----- DATASET

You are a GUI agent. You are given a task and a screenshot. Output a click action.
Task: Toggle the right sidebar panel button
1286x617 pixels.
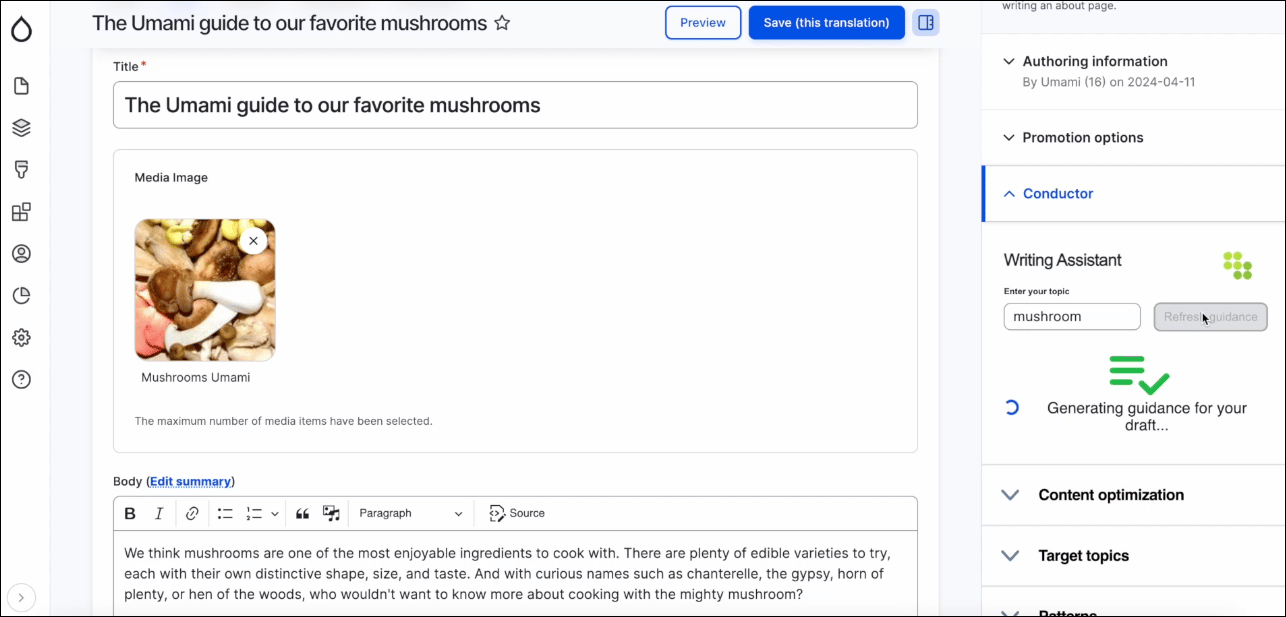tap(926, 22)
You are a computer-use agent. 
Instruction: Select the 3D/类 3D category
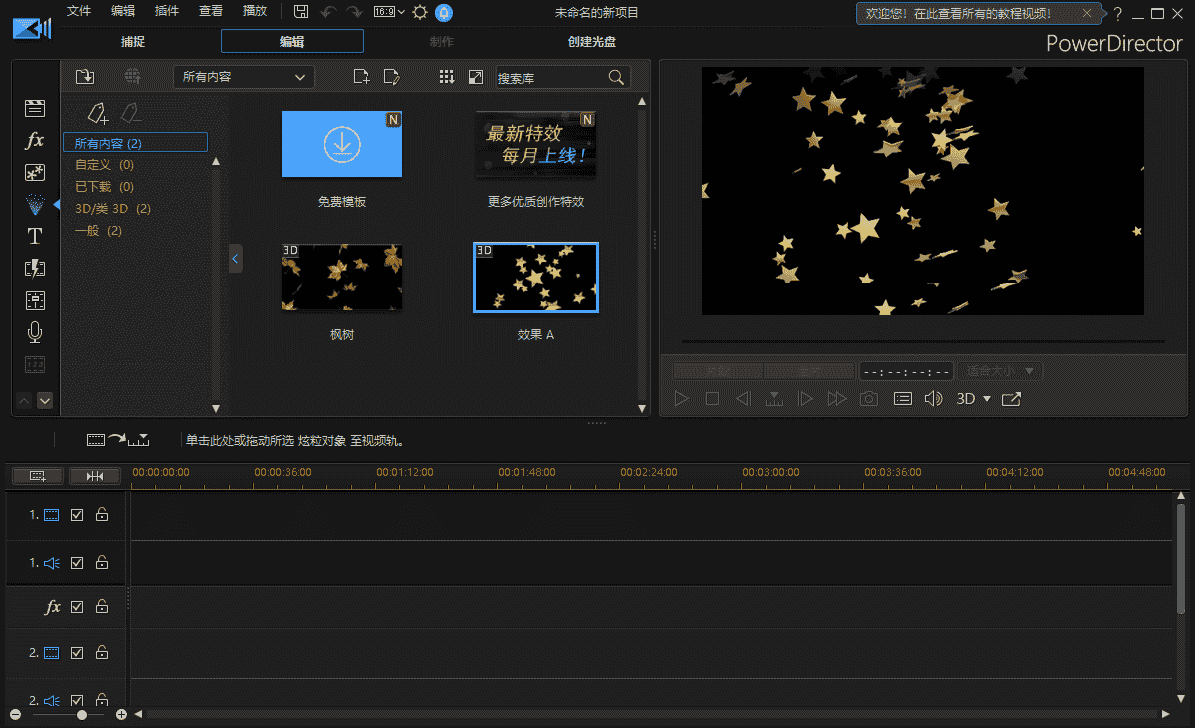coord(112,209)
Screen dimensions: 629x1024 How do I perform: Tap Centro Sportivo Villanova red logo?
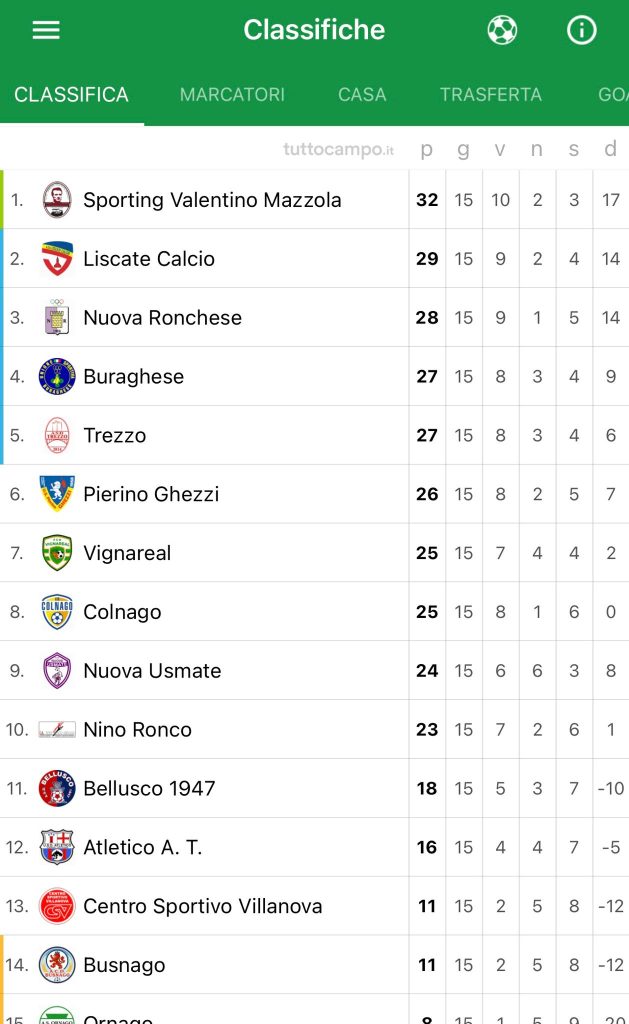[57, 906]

----------
----- DATASET

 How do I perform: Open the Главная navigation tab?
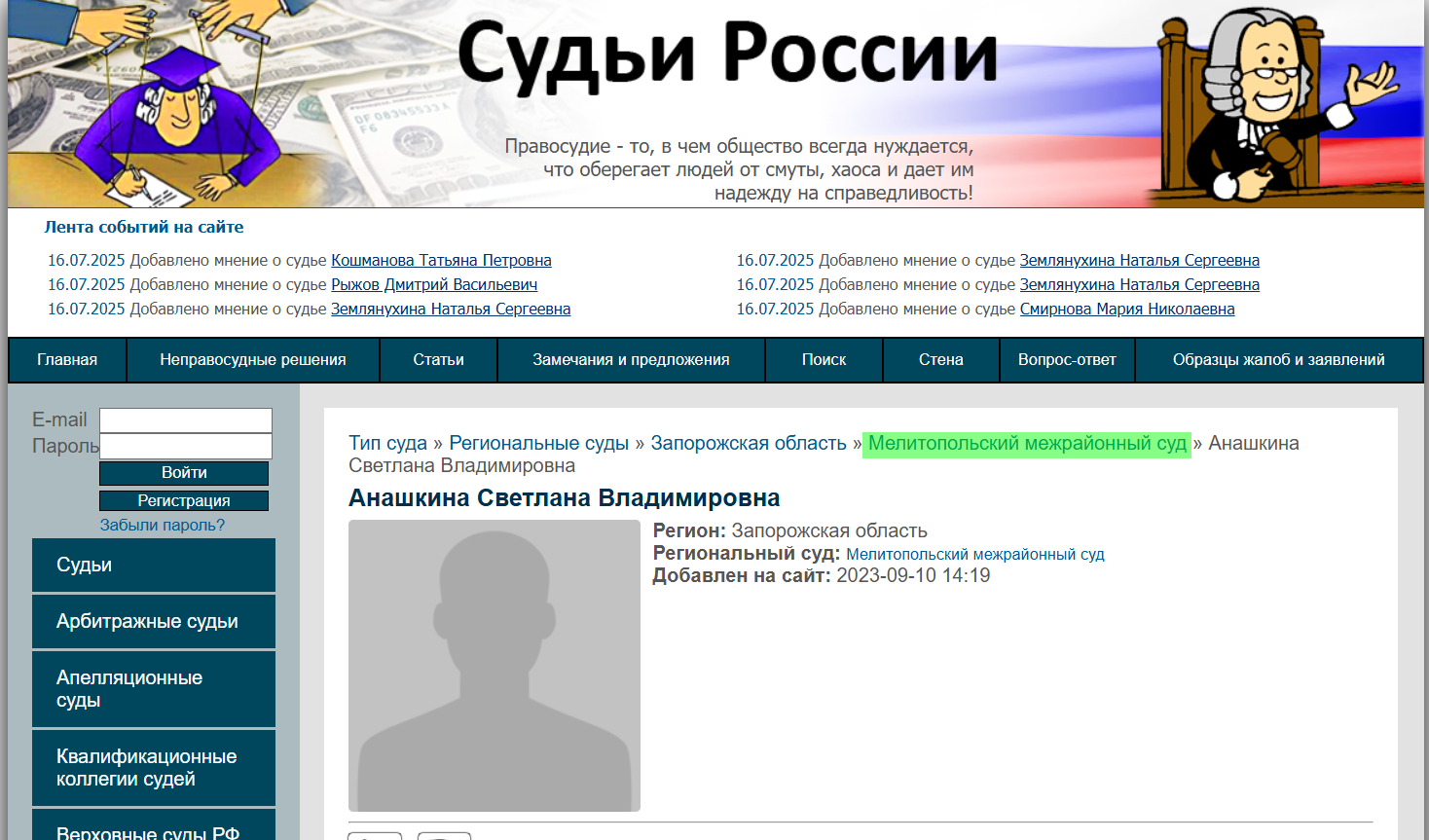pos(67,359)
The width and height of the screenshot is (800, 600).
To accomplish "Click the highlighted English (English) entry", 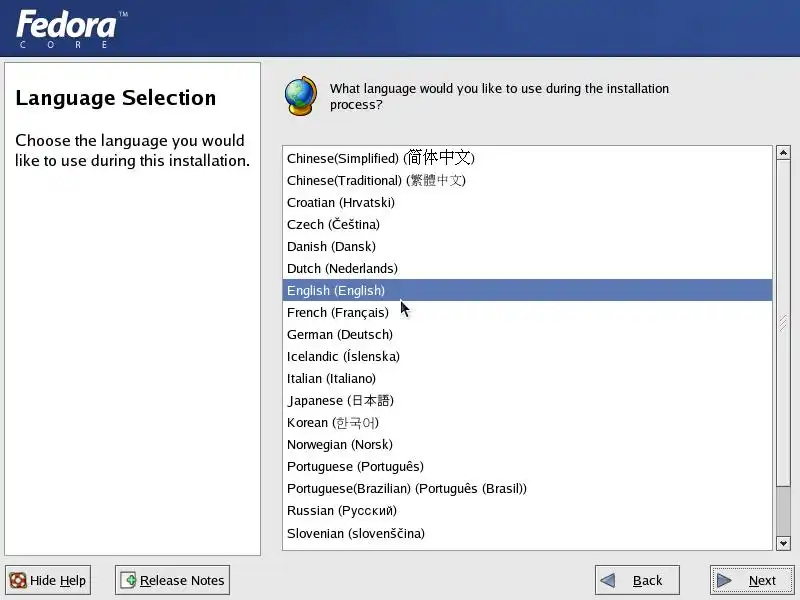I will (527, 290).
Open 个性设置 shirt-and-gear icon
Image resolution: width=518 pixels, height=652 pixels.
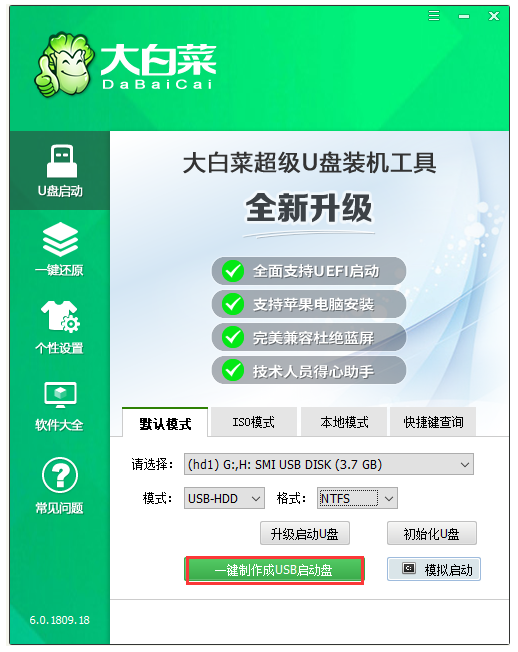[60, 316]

----------
----- DATASET

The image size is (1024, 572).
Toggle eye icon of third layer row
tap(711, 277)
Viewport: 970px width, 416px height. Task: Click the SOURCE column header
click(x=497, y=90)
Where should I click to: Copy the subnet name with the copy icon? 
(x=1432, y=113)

----------

* [TASK STATEMENT]
What the answer needs is every line from the data above with "agent" in it.

* [OUTPUT FOR THIS EXERCISE]
You are a GUI agent. You are given a task and a screenshot. Output a click action.
You are a computer-use agent. 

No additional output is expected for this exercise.